Em entrevista, o chefe de missão do projeto de Médicos Sem Fronteiras no Vale Bagh, Fasil Tezera, fala sobre os esforços em resposta ao desastre e revela novos desafios

O terremoto do dia 8 de outubro na região da Caxemira, entre o Paquistão e a Índia, provocou mais de 70 mil mortes, 50% delas de crianças e mulheres. Cerca de 125 mil pessoas ficaram feridas. Segundo os números oficiais, cerca de 60 mil casas foram destruídas, deixando mais de 3,5 milhões de desabrigados. Aproximadamente 800 estabelecimentos de saúde foram demolidos. O sistema de abastecimento de água foi severamente destruído. Outros edifícios civis e administrativos, escolas e departamentos de polícia também foram gravemente atingidos pelo abalo sísmico.

Em entrevista, o chefe de missão do projeto no Vale Bagh, Fasil Tezera, faz um balanço sobre a região um ano após o grande terremoto. Tezera está em sua segunda missão no local. A primeira foi em dezembro de 2005, dois meses após a tragédia.

Qual foi a resposta de MSF à emergência?

Fasil Tezera – Imediatamente após o terremoto, cinco centros de saúde temporários foram construídos nas áreas de Bagh, Malot, Birpani, Chikar e Bedi.
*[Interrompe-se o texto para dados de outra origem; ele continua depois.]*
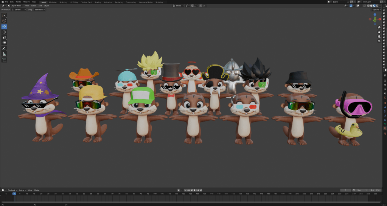This screenshot has width=387, height=206.
Task: Select the Cursor tool in toolbar
Action: click(x=4, y=21)
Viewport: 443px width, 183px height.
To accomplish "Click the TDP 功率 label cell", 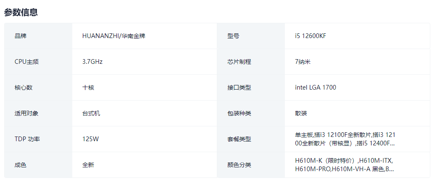I will point(27,139).
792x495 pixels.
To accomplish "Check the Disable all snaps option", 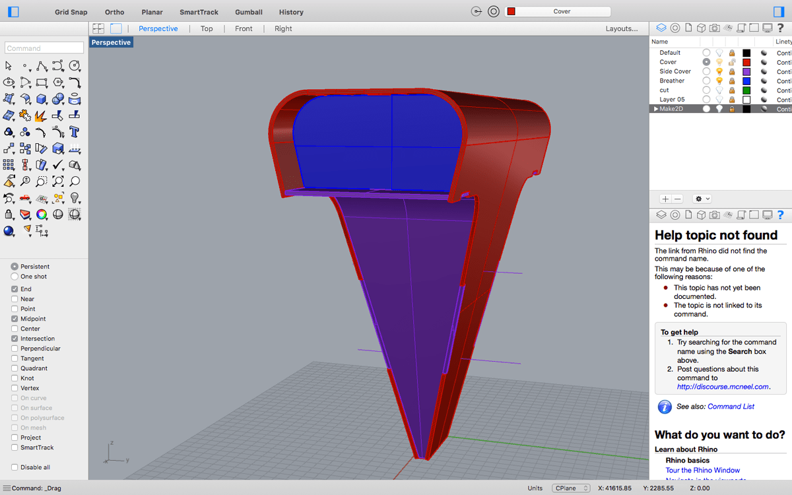I will (15, 467).
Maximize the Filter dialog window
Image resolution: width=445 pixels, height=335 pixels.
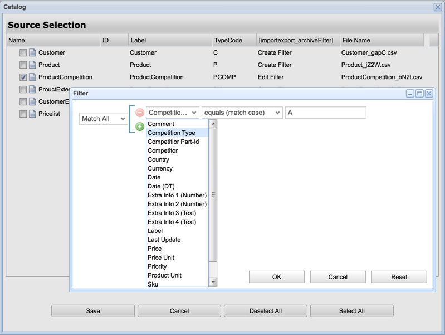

Em um ano, 64 mil pessoas passaram por eles. Na cidade de Bagh, MSF e a Organização Mundial de Saúde abriram um hospital pré-fabricado para substituir o hospital do distrito que foi destruído pelo terremoto. O governo indicou o hospital para simbolizar o memorial do primeiro ano, como sinal de esperança e melhora das condições de vida da população.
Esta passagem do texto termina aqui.